▶ **What is required**
Could you return each line from the one bearing "Where should I" through the last line of the entries, exactly as it stands, with no pictures?

■ ■ ■ ■

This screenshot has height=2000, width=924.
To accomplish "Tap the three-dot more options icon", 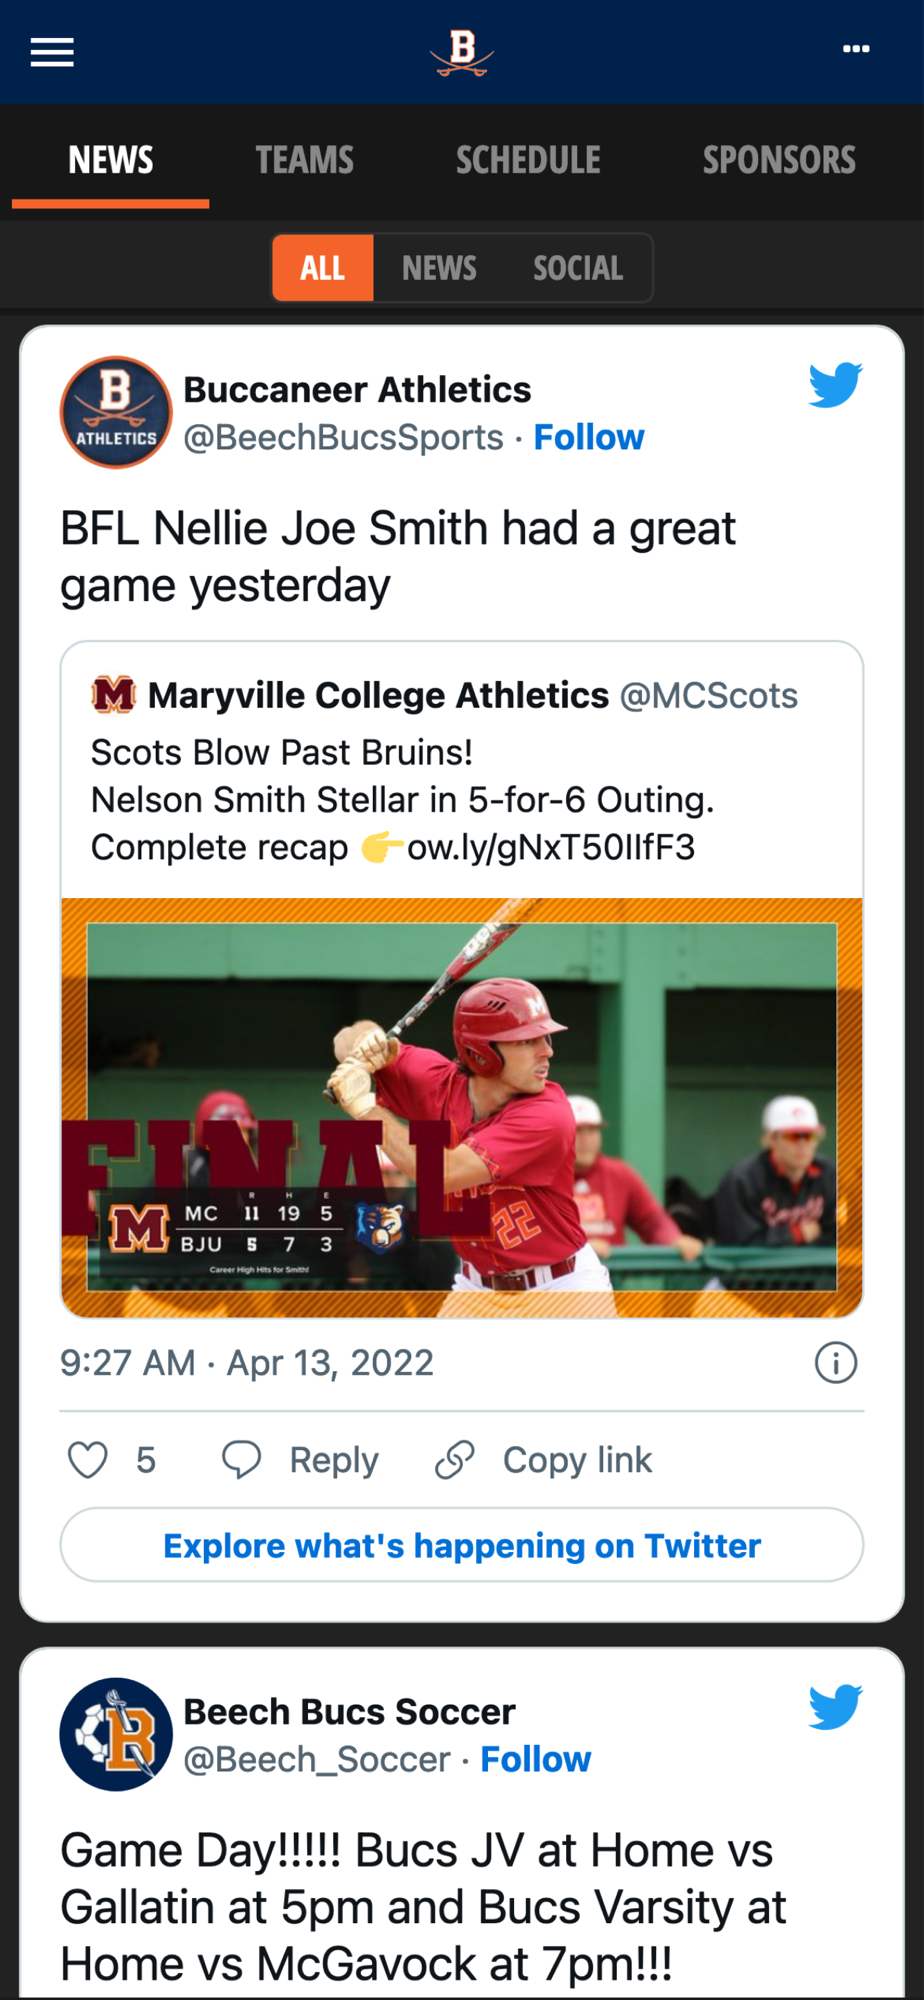I will coord(856,49).
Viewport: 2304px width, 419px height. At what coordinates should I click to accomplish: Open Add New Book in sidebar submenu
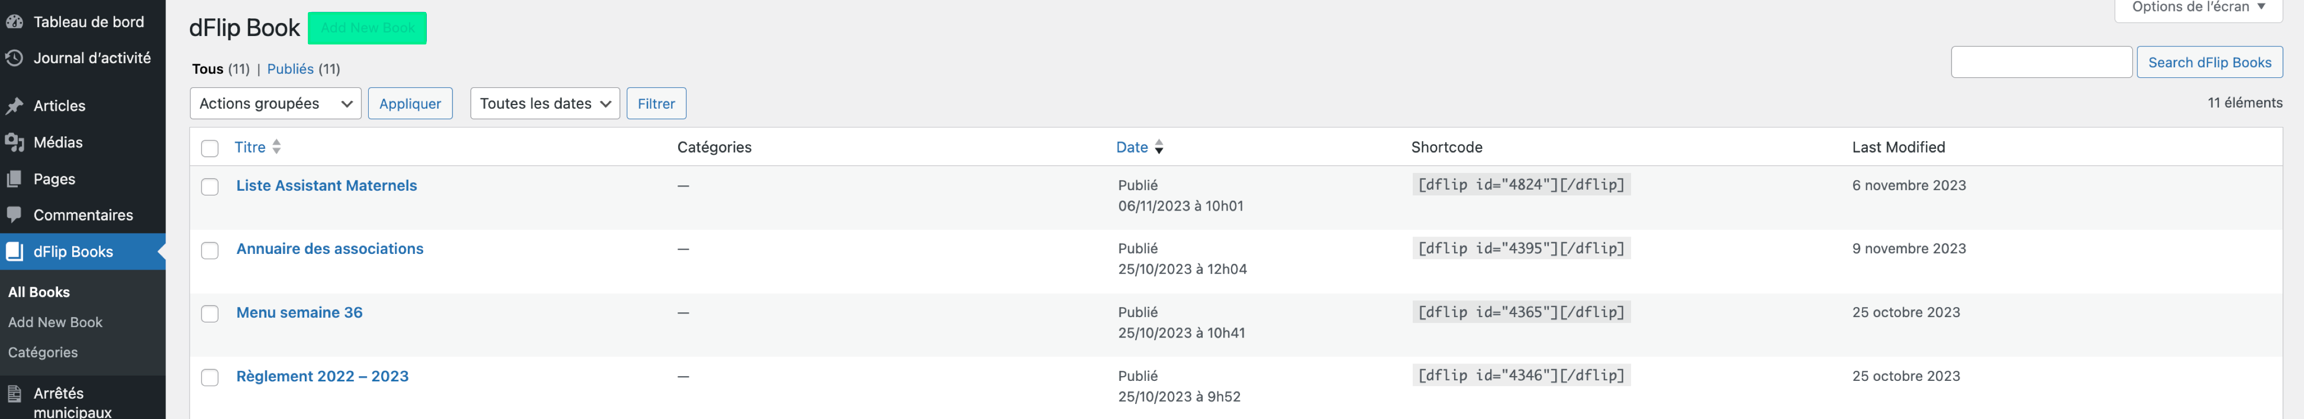(x=55, y=322)
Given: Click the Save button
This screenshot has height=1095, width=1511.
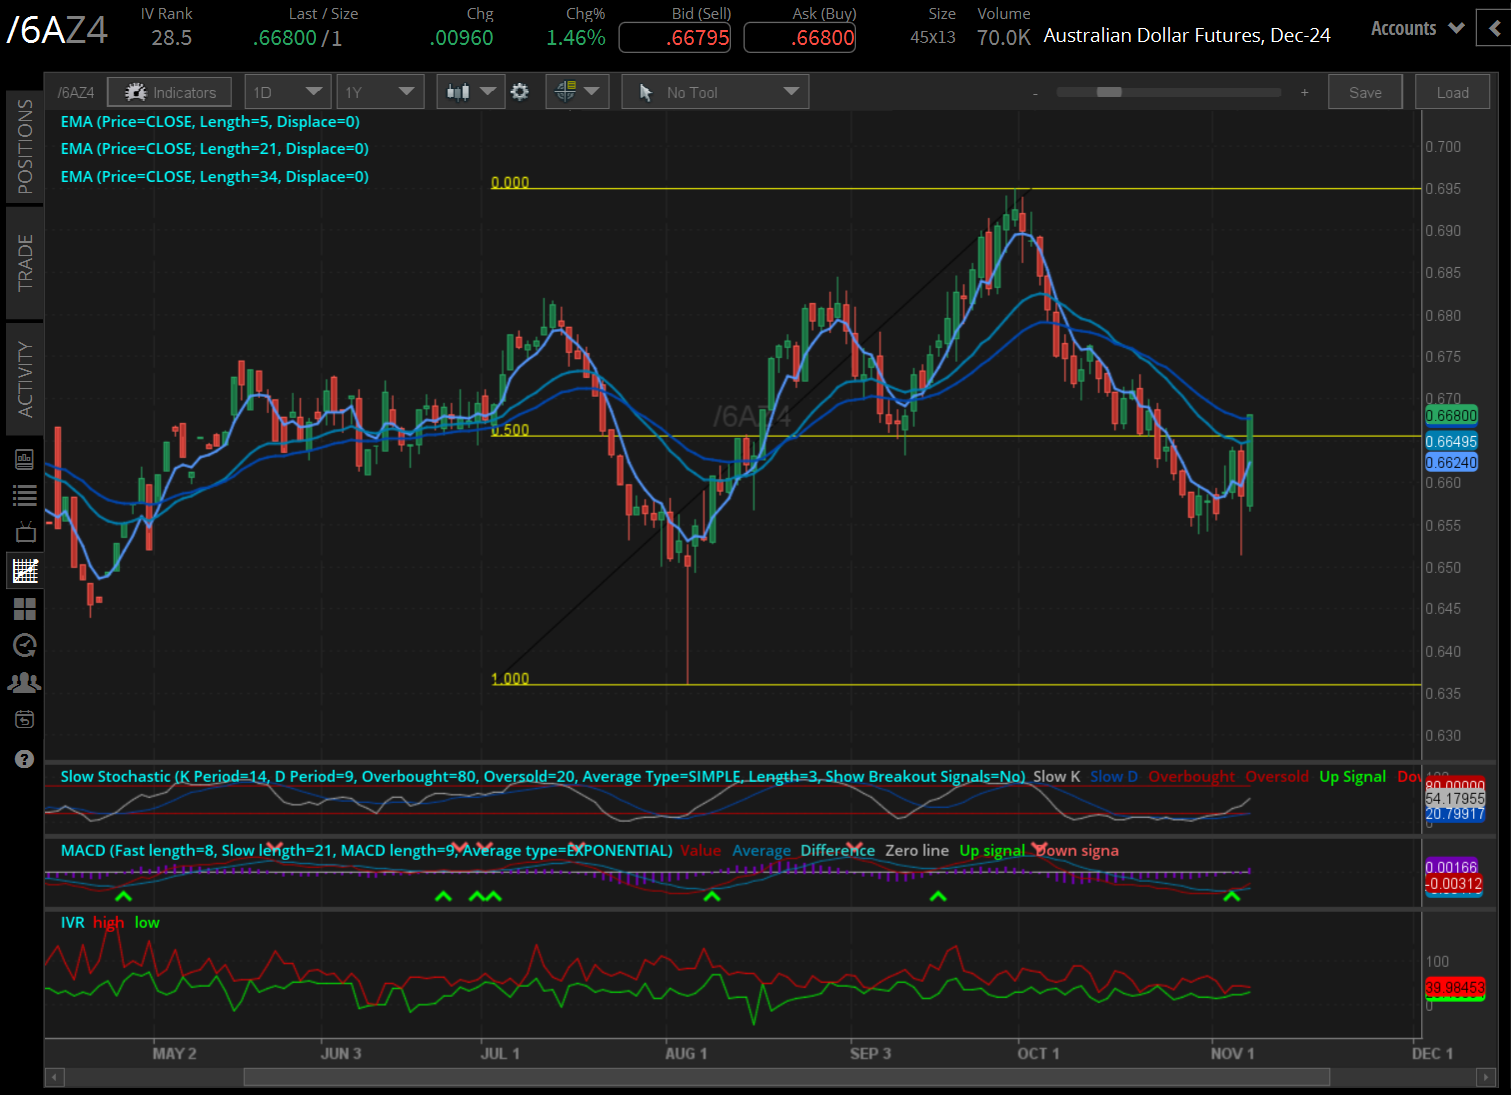Looking at the screenshot, I should (1365, 92).
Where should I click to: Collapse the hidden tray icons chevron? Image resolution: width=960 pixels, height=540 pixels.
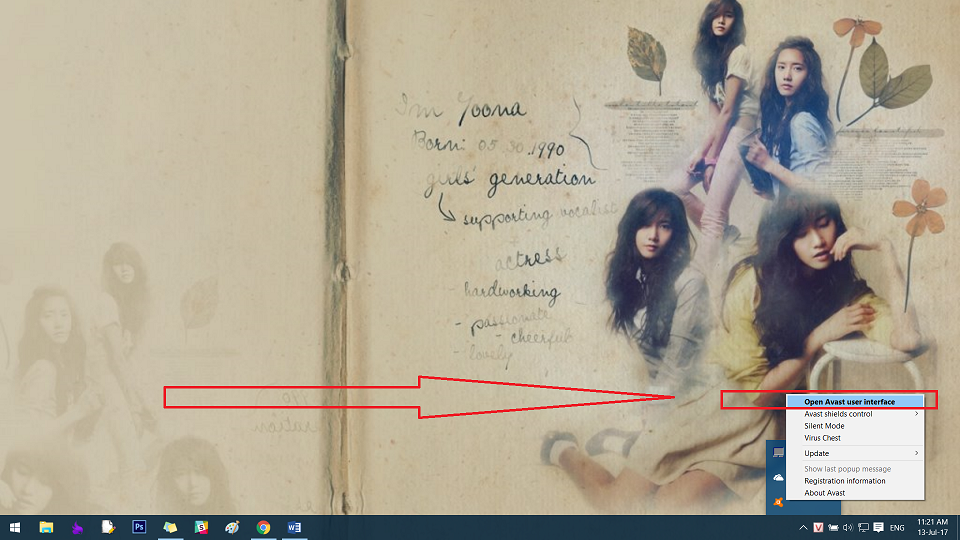click(802, 527)
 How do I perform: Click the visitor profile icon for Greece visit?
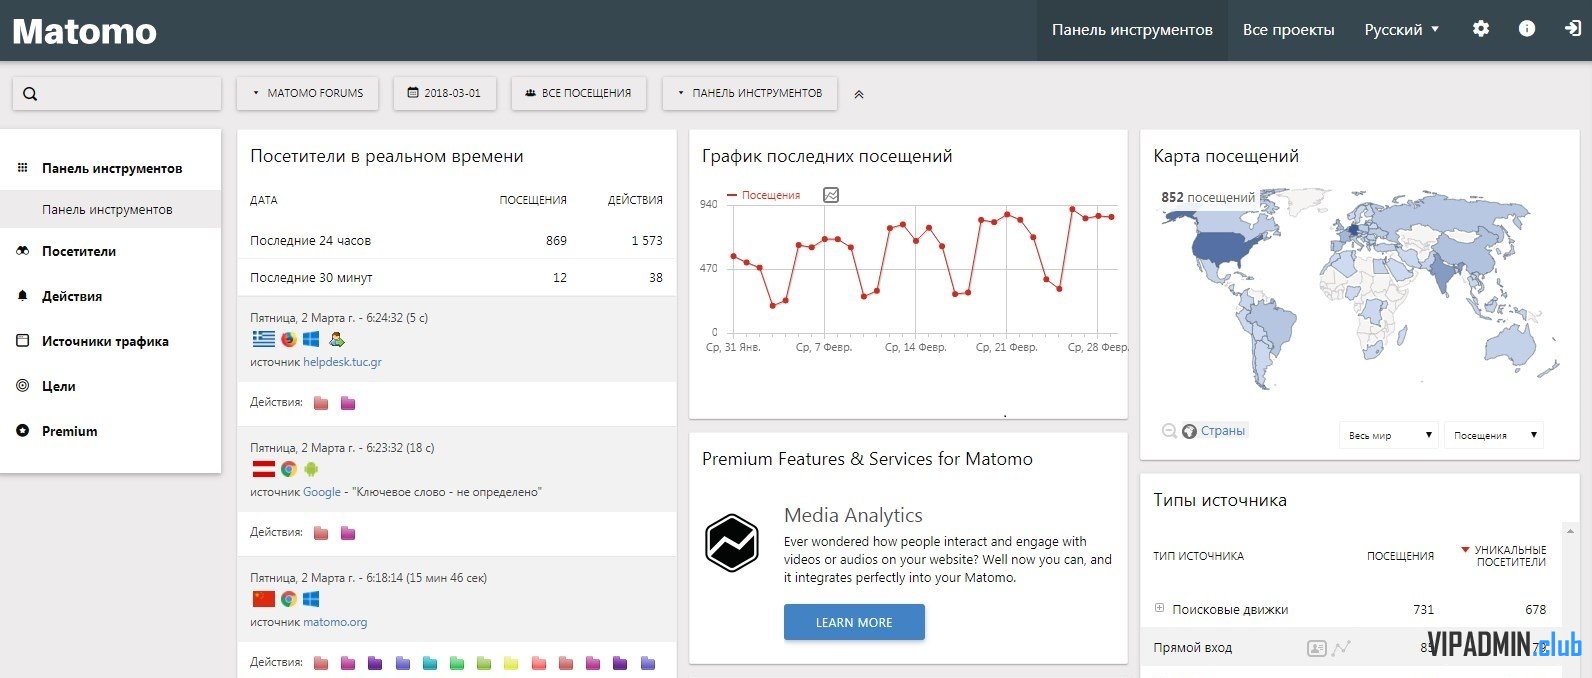coord(337,339)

■ ■ ■ ■

▶ **Worked solution**
Where should I click to: Collapse the hidden tray icons chevron? Image resolution: width=960 pixels, height=540 pixels.
click(802, 527)
 How do I perform: Click the visitor profile icon for Greece visit?
coord(337,339)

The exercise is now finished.